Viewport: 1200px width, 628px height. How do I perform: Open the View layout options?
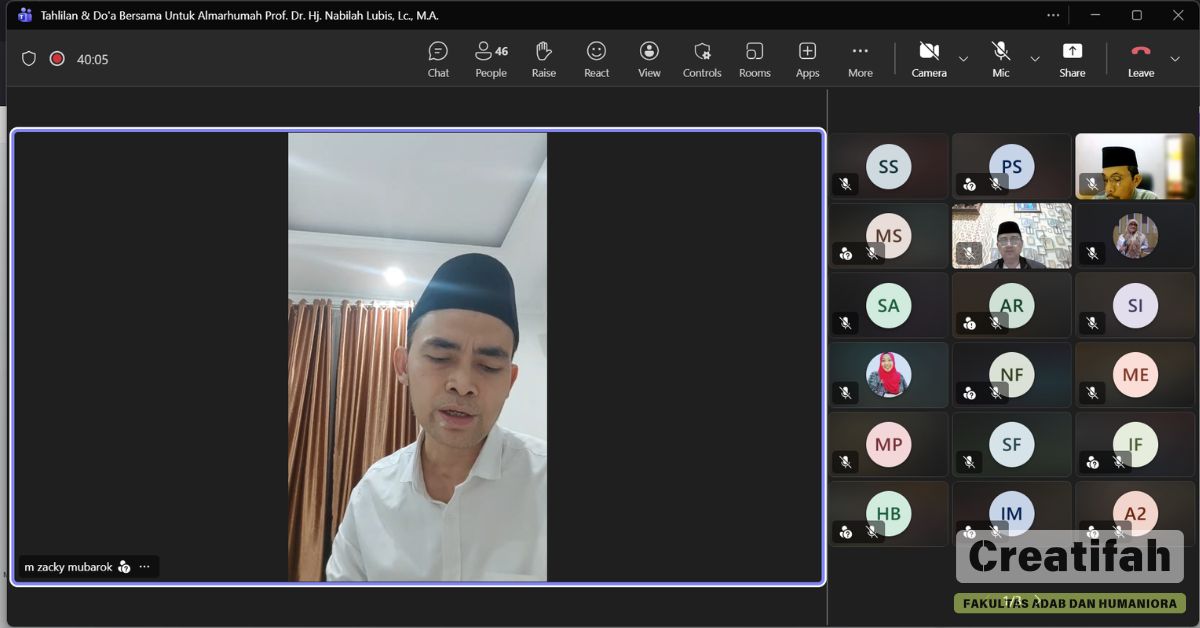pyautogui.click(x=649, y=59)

* * *

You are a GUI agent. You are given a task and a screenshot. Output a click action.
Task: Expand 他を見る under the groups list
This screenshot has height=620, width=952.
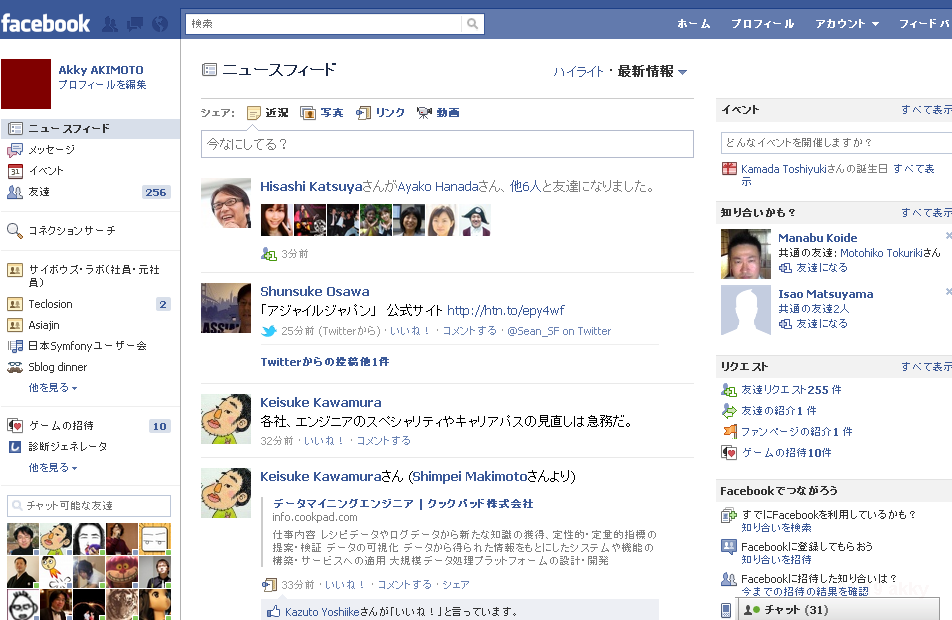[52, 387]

### [GIVEN TASK]
Repeat the records word for word, starting with the line that contains "Viewport: 1200px width, 628px" and going on through the line that contains "pyautogui.click(x=649, y=59)", and leave the pictures out of your answer.

### [THE COMPLETED TASK]
Viewport: 1200px width, 628px height. How do I perform: Open the View layout options?
pyautogui.click(x=649, y=59)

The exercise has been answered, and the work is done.